The big majority of toilers in these countries reveled in getting the Stalinist boot off their necks. But they are resisting efforts to make them accept as normal the joblessness, social insecurity, and dog-eat- dog competition produced and reproduced by the workings of capitalism. They're defending the social conquests that have survived in the workers state, in however tattered condition, despite decades of police- state terror and massive corruption by the petty- bourgeois castes. It's a class question.
In the past couple of months I've noticed that even opinion polls in Russia and eastern Germany reinforce this assessment. One taken by the Russian Academy of Science at the end of 1993 found that support for "economic reforms" in Russia had dropped from about 40 percent of those surveyed in 1989 to less than 25 percent. The majority of those polled agreed with the statement that "privatization is legalized theft." And according to the German Economic Ministry itself, a survey in eastern Germany in December 1993 found that support for the "market economy" had dropped to 35 percent from 77 percent in February 1990.
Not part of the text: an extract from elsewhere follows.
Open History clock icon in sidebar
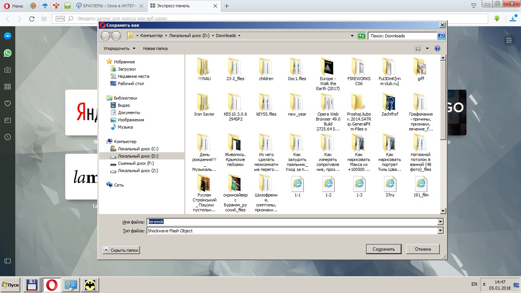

Of course, this doesn't mean that the working class in any of these deformed workers states has a class- struggle leadership, let alone a communist vanguard. Communist continuity was broken by the Stalinist murder machine in these countries decades ago and is yet to be reknit. As a result of Stalinism's counterrevolutionary legacy, even the most rudimentary support for socialism versus capitalism as a conscious alternative exists only among small numbers of workers and youth.
But as events of the past half decade have demonstrated, it would be dead wrong to conclude that workers in these countries have been transformed into warm-blooded robots to produce surplus value for the world bourgeoisie. Neither Stalinist police terror nor the procapitalist course of the new regimes has been able to crush and atomize the working class.
Having gone through two presidents, Gorbachev and Yeltsin; too many prime ministers and cabinets to remember; and two botched coup attempts, the upshot of half a decade of U.S. imperialism's efforts to advance capitalist restoration in Russia is that the economy and society as a whole have been driven into deeper crisis and social dislocation. As Moscow seeks to reassert dominance over the now-independent countries that once made up the USSR, rival factions among the privileged layers in those lands divide over relations with Russia. The grab for territory and resources is draped in Yugoslavia-style nationalist demagogy on all sides. Parts of the former Soviet Union are intermittently engulfed in civil war.
But the workers in city and countryside in Russia and other former Soviet republics have not been won to the course of capitalist restoration, or to acquiescence to its consequences.